# Pedigree Schmackos



## meggiemoo (Nov 15, 2009)

Hi,i have been giving my dog pedigree schmackos for treats but have been told that they are not good for them . Could anyone give advice please.thanks


----------



## harrys_mum (Aug 18, 2010)

harry used to have them, loved them, but when he had the chicken ones he always had running toilets.
michelle x


----------



## Pixie2010 (May 10, 2010)

My pixie has them. I know they are not the best things but one a day doesn't seem to have caused any harm.

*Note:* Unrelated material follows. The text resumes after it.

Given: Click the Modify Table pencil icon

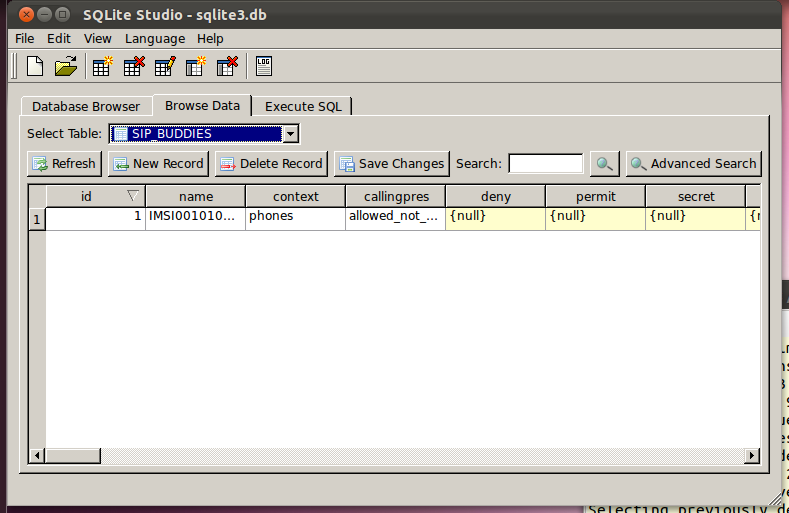Looking at the screenshot, I should coord(165,67).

The rest of her diet is very good (burns and natures harvest) so a little of what she fancies!


----------



## Val001 (Aug 25, 2010)

mine have them with no problem. also give them to pub dog who does have tummy problems sometimes but he's been fine with them


----------



## GoldenShadow (Jun 15, 2009)

Pedigree are notorious for not using very good ingredients but tbh I give the odd jumbone here and there I just wouldn't feed it as a main food because of what is in it, but here and there via treats I think is probably all right, just like we eat the odd take away/bar of chocolate here and there.


----------



## shazalhasa (Jul 21, 2009)

I give them but not a whole one in one go, I break them up to bite size treats and use them for training. I also give the little tiny cheesy bites which they love, they all get one when they come in after going to the loo... ongoing training lol


----------



## Val001 (Aug 25, 2010)

I am switching main food to AG but will still give pedigree treats as only at weekends when we run them and then go to our local pub with treats for them and any other dogs there so think thats OK.

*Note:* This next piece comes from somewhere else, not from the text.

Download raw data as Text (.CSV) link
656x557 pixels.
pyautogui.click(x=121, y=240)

What about markies and gravy bones are they not very good either?


----------



## GoldenShadow (Jun 15, 2009)

Val001 said:


> I am switching main food to AG but will still give pedigree treats as only at weekends when we run them and then go to our local pub with treats for them and any other dogs there so think thats OK.
> 
> What about markies and gravy bones are they not very good either?


Check out the ingredient list on the back. Pedigree are usually '4% meat and animal derivatives' and then have all these other things in that its hard to figure out what they are or why they are in the treats anyway.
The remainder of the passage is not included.